Vaste sujet
En réalité, j’écris depuis l’enfance. J’ai toujours eu une imagination débordante et ressenti le besoin de conter, de raconter des histoires.
L’isolement
Mais le besoin d’écrire de manière plus professionnelle est né il y a quatre ans, quand j’étais malade et isolée.
Je vivais loin de mon pays d’origine qui me manquait, malgré moi. Je traversais un moment difficile.
J’avais trouvé refuge dans mes souvenirs d’enfance, avec un besoin féroce de les raconter.
Sur des carnets, des feuilles volantes, sur tout ce que je trouvais.
Et puis…
Et puis rien. Un deuil est venu bouleverser mon élan. J’ai alors tout remis à plus tard. Il m’a fallu deux ans pour retrouver l’envie d’écrire à nouveau. J’avais, pour ainsi dire, perdu la voix.
Ce n’est qu’en 2025 que j’ai recommencé à écrire, en secret, sans rien attendre, juste pour l’évasion.
Au fil du temps, j’ai commencé à aller mieux.
Le déclic
À l’automne 2025, j’ai vu circuler une affiche de concours littéraire de nouvelles policières organisée par ma ville.
Je me suis alors lancé un défi, un challenge immense et intimidant : oser montrer ce que j’écris.
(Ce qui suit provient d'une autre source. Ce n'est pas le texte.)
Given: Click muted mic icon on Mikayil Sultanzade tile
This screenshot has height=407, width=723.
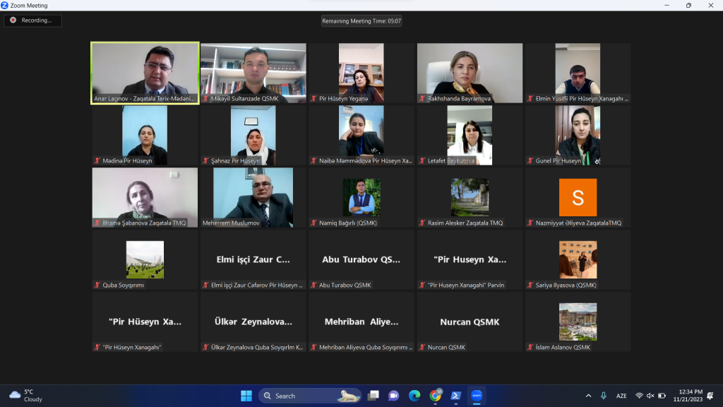Looking at the screenshot, I should (205, 98).
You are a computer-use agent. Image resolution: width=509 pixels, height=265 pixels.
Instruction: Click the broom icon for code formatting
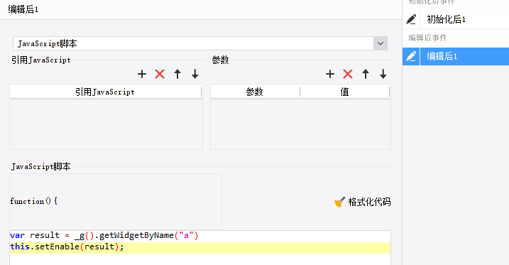[339, 202]
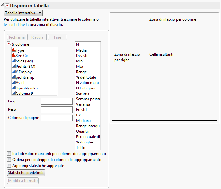This screenshot has width=221, height=189.
Task: Click the continuous icon beside Sales ($M)
Action: pyautogui.click(x=13, y=61)
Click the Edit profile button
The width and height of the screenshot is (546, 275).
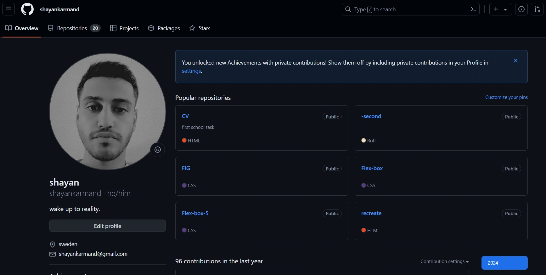point(108,226)
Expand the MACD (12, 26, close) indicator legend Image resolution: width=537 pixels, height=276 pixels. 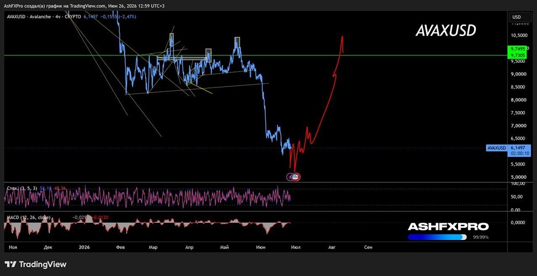[x=29, y=217]
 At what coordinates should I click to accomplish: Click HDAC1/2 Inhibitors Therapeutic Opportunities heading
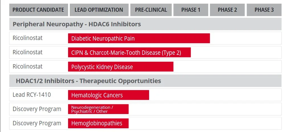point(88,81)
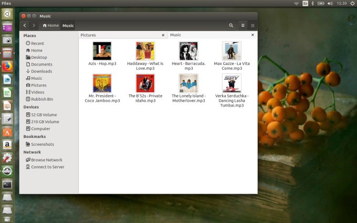The width and height of the screenshot is (357, 223).
Task: Click the search icon in Files toolbar
Action: (x=232, y=25)
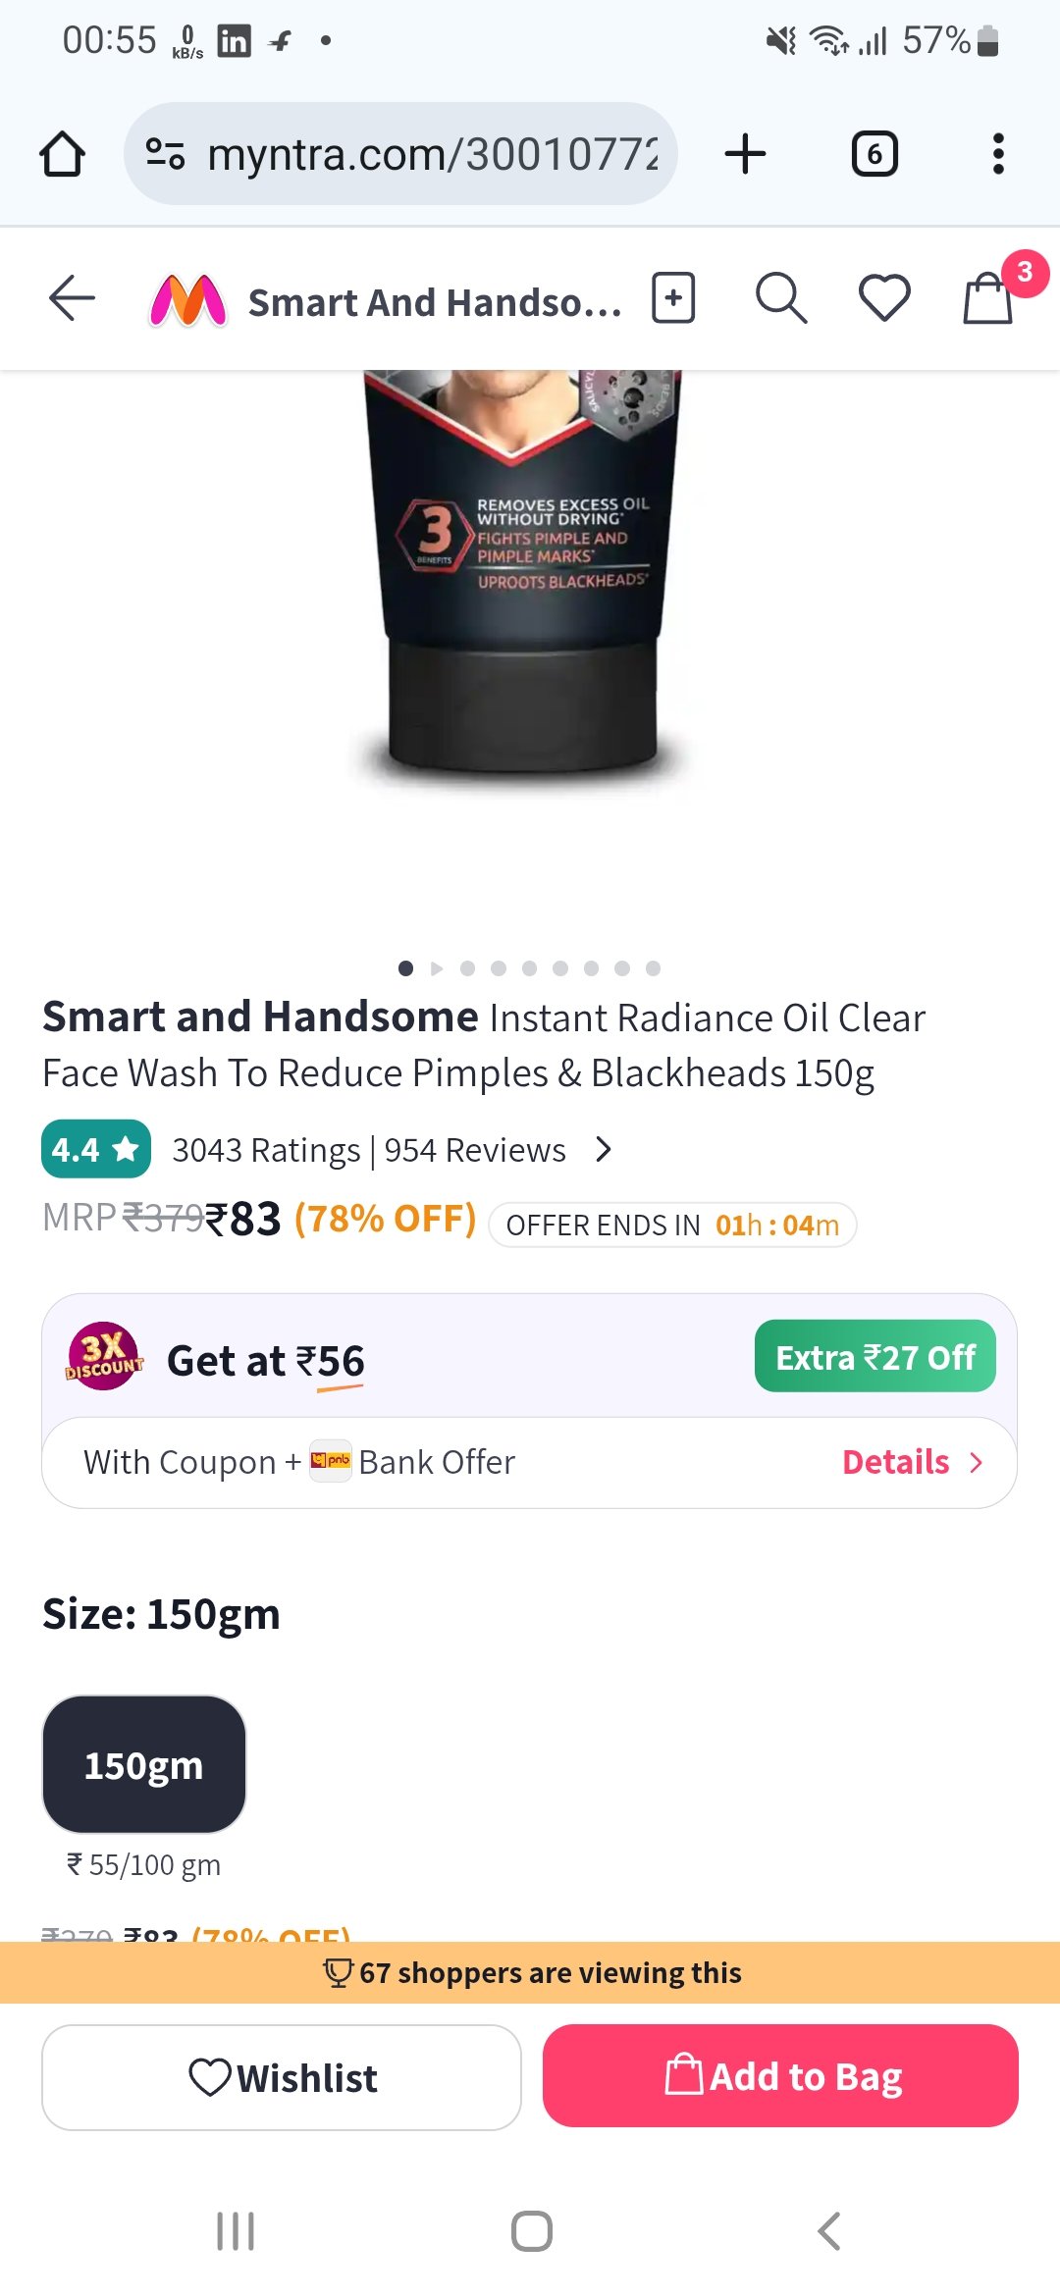Open the shopping bag with 3 items
Viewport: 1060px width, 2296px height.
coord(988,298)
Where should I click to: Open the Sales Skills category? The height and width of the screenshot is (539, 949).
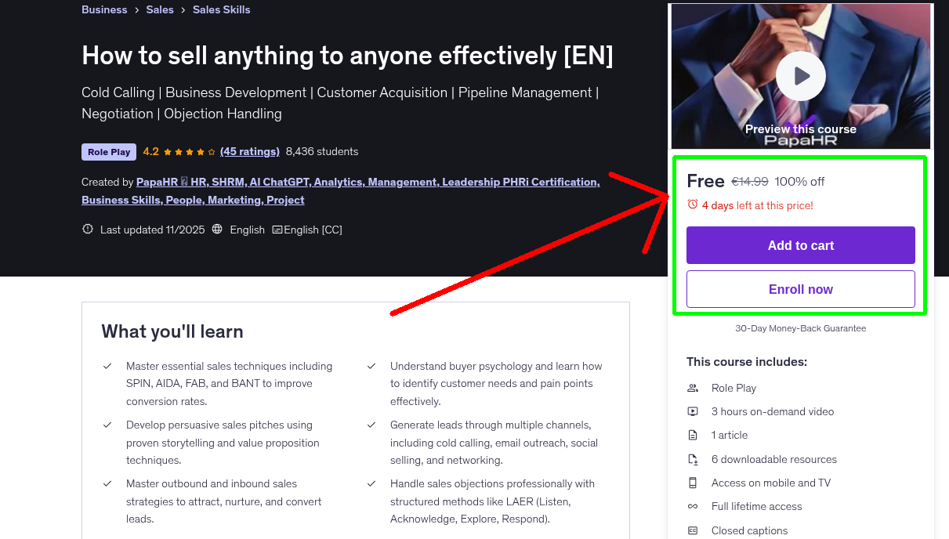point(221,9)
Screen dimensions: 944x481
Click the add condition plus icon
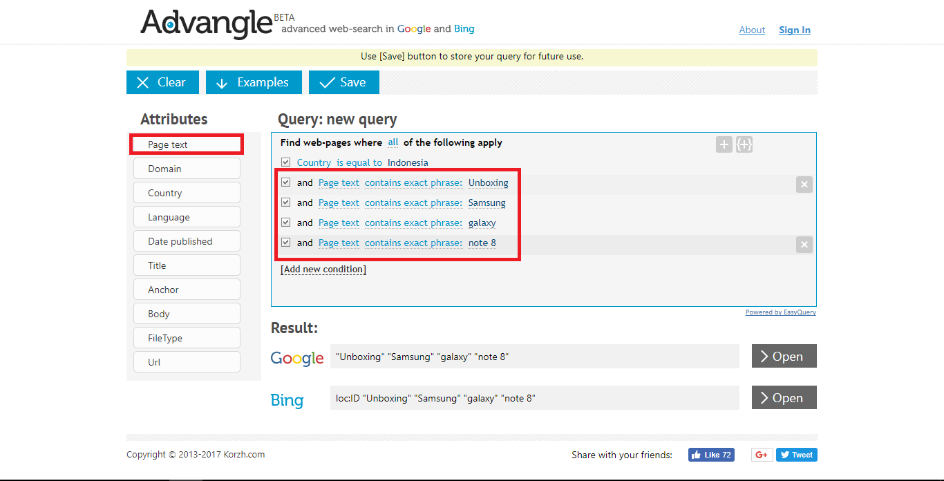(724, 144)
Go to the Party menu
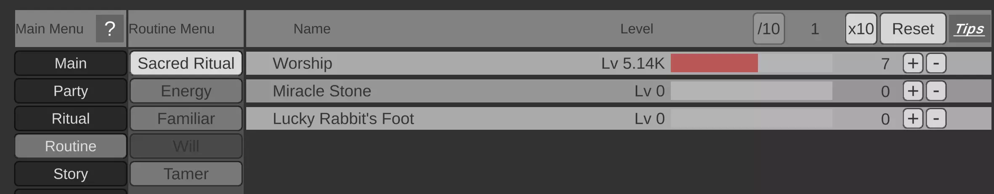Image resolution: width=994 pixels, height=194 pixels. 71,91
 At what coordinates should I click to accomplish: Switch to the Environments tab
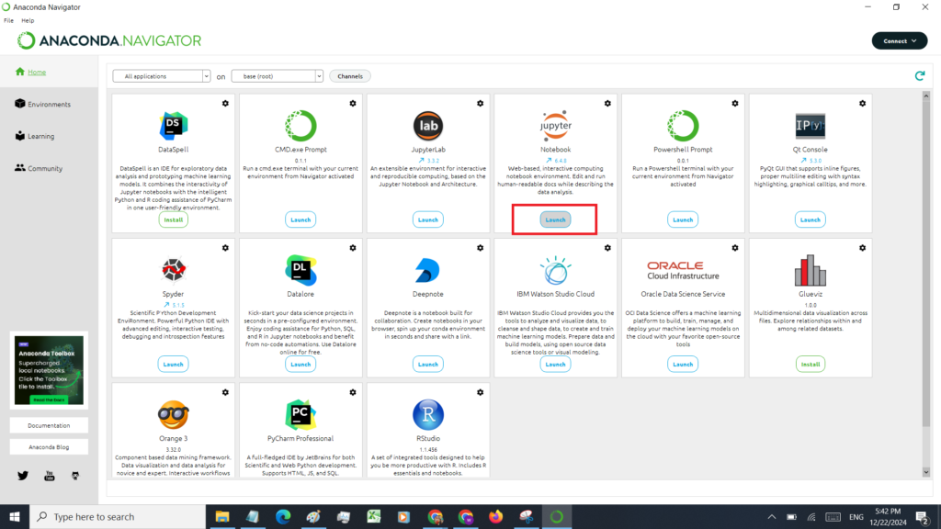[49, 105]
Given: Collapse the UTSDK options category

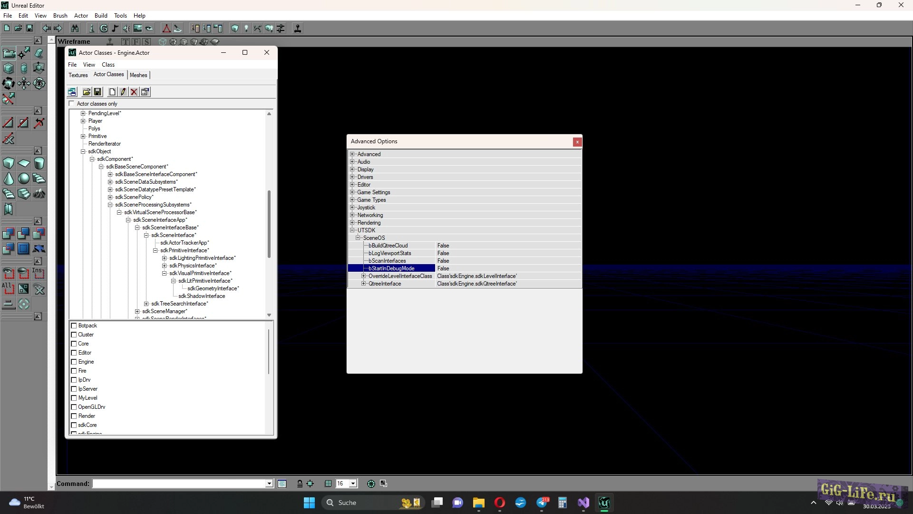Looking at the screenshot, I should 352,230.
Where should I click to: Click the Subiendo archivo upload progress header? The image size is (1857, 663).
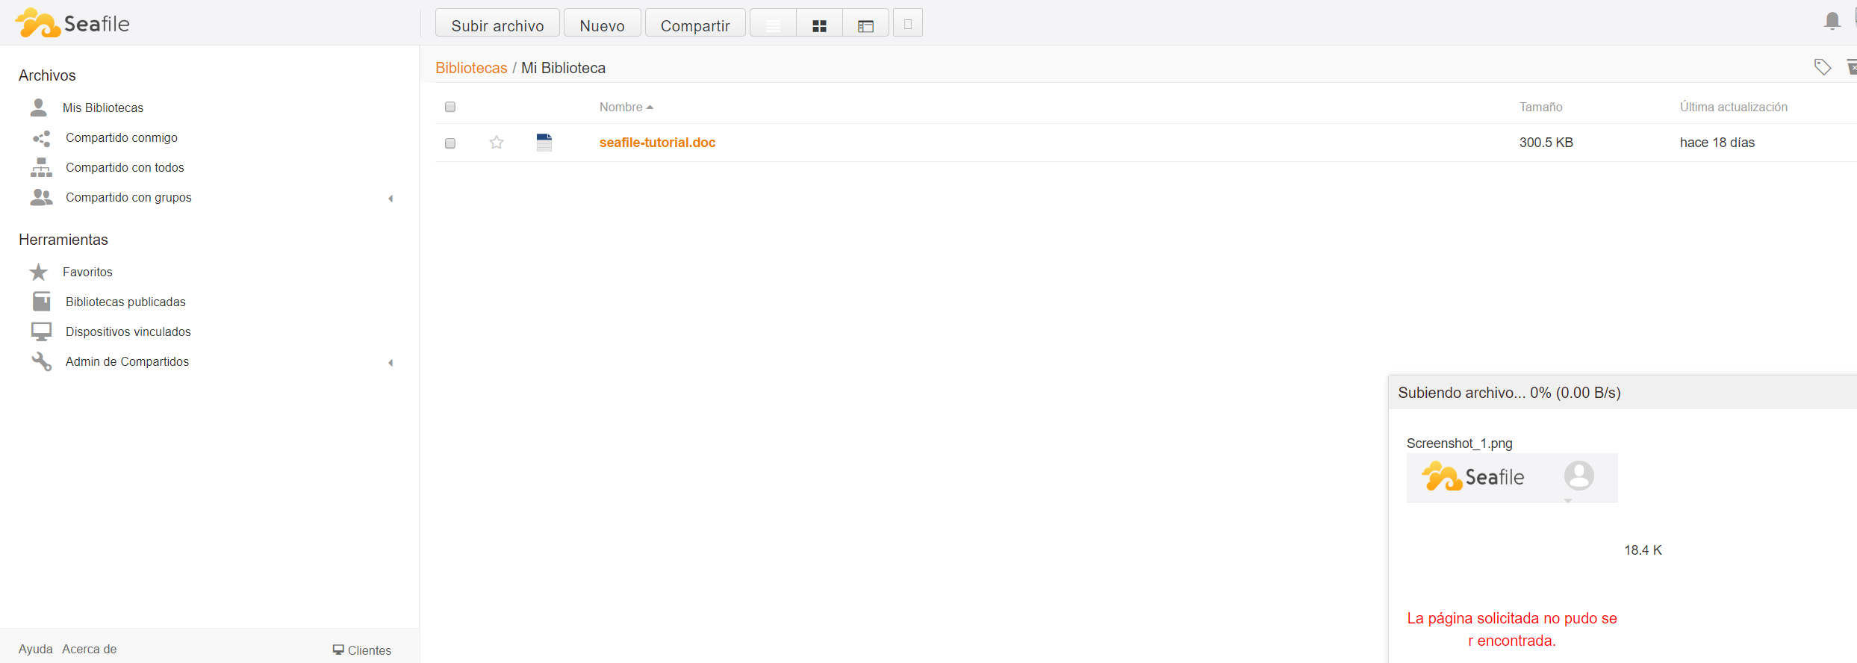click(x=1508, y=393)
La naissance d’une histoire
Ayant peu lu de polars, j’ai suivi des cours en ligne en accéléré pour apprendre les techniques du roman policier. Puis, j’y ai mêlé un autre genre que j’affectionne : le gothique.
Je me suis abreuvée de lectures, notamment de romans d’horreur et gothiques.
J’ai rajouté ensuite l’ingrédient secret : m’inspirer du quotidien (mais chut).
Et cela a donné naissance à : Hidden Grove, ou le bal des fous.
J’ai passé deux semaines à construire l’histoire et à l’écrire. J’ai envoyé le manuscrit de justesse, dix minutes avant la deadline (à éviter si on est cardiaque).
La première récompense
Quand j’ai appris, trois semaines plus tard, que je remportais une récompense, j’étais aux anges.
Sur le chemin de la mairie, je ne me sentais presque pas légitime (syndrome de l’imposteur, eh oui). Je flottais.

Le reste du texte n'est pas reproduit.